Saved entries
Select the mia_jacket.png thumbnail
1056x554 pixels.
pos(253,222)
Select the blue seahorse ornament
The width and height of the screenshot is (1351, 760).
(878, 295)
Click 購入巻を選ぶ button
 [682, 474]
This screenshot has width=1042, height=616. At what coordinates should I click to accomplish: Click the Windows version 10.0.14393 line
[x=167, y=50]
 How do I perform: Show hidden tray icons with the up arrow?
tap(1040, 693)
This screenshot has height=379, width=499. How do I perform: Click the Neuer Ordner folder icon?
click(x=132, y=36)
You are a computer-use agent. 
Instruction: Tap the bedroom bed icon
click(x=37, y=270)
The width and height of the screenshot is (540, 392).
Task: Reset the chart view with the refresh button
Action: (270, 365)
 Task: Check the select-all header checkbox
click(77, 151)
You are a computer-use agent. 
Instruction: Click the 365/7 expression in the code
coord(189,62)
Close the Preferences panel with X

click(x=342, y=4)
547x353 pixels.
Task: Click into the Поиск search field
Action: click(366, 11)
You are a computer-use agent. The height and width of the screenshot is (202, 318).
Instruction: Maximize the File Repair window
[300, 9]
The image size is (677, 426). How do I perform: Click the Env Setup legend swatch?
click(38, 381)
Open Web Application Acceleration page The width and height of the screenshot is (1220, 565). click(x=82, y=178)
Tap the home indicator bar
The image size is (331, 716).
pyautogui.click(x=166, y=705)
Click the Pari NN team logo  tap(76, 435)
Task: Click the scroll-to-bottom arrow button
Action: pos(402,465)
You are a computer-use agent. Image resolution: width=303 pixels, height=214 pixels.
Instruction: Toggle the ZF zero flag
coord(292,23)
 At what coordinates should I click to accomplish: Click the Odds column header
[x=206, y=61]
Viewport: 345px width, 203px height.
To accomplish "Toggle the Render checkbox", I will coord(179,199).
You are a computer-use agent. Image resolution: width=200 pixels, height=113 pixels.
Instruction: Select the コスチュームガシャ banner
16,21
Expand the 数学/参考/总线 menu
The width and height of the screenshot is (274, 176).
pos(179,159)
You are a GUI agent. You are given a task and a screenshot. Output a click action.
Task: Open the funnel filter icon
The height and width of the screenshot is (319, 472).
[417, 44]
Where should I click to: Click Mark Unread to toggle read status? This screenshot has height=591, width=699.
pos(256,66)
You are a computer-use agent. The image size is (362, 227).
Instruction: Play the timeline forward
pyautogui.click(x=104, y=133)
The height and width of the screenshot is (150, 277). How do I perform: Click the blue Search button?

REQUIRED WORK: Print the entries exactly.

ANSWER:
Select the mia_jacket.png thumbnail
1056x554 pixels.
pos(253,222)
Select the blue seahorse ornament
The width and height of the screenshot is (1351, 760).
(878, 295)
Click 購入巻を選ぶ button
 [682, 474]
This screenshot has width=1042, height=616. At what coordinates should I click to accomplish: Click the Windows version 10.0.14393 line
[x=167, y=50]
 How do I perform: Show hidden tray icons with the up arrow?
tap(1040, 693)
This screenshot has height=379, width=499. How do I perform: Click the Neuer Ordner folder icon?
click(x=132, y=36)
You are a computer-use agent. 
Instruction: Tap the bedroom bed icon
click(x=37, y=270)
The width and height of the screenshot is (540, 392).
Task: Reset the chart view with the refresh button
Action: (270, 365)
 Task: Check the select-all header checkbox
click(77, 151)
You are a computer-use agent. 
Instruction: Click the 365/7 expression in the code
coord(189,62)
Close the Preferences panel with X

click(x=342, y=4)
547x353 pixels.
Task: Click into the Поиск search field
Action: click(366, 11)
You are a computer-use agent. The height and width of the screenshot is (202, 318).
Instruction: Maximize the File Repair window
[300, 9]
The image size is (677, 426). How do I perform: Click the Env Setup legend swatch?
click(38, 381)
Open Web Application Acceleration page The width and height of the screenshot is (1220, 565). click(x=82, y=178)
Tap the home indicator bar
The image size is (331, 716).
pyautogui.click(x=166, y=705)
Click the Pari NN team logo  tap(76, 435)
Task: Click the scroll-to-bottom arrow button
Action: pos(402,465)
You are a computer-use agent. Image resolution: width=303 pixels, height=214 pixels.
Instruction: Toggle the ZF zero flag
coord(292,23)
 At what coordinates should I click to accomplish: Click the Odds column header
[x=206, y=61]
Viewport: 345px width, 203px height.
To accomplish "Toggle the Render checkbox", I will coord(179,199).
You are a computer-use agent. Image resolution: width=200 pixels, height=113 pixels.
Instruction: Select the コスチュームガシャ banner
16,21
Expand the 数学/参考/总线 menu
The width and height of the screenshot is (274, 176).
pos(179,159)
You are a GUI agent. You are given a task and a screenshot. Output a click action.
Task: Open the funnel filter icon
The height and width of the screenshot is (319, 472).
[417, 44]
Where should I click to: Click Mark Unread to toggle read status? This screenshot has height=591, width=699.
pos(256,66)
You are a computer-use agent. The image size is (362, 227).
Instruction: Play the timeline forward
pyautogui.click(x=104, y=133)
The height and width of the screenshot is (150, 277). How do I perform: Click the blue Search button?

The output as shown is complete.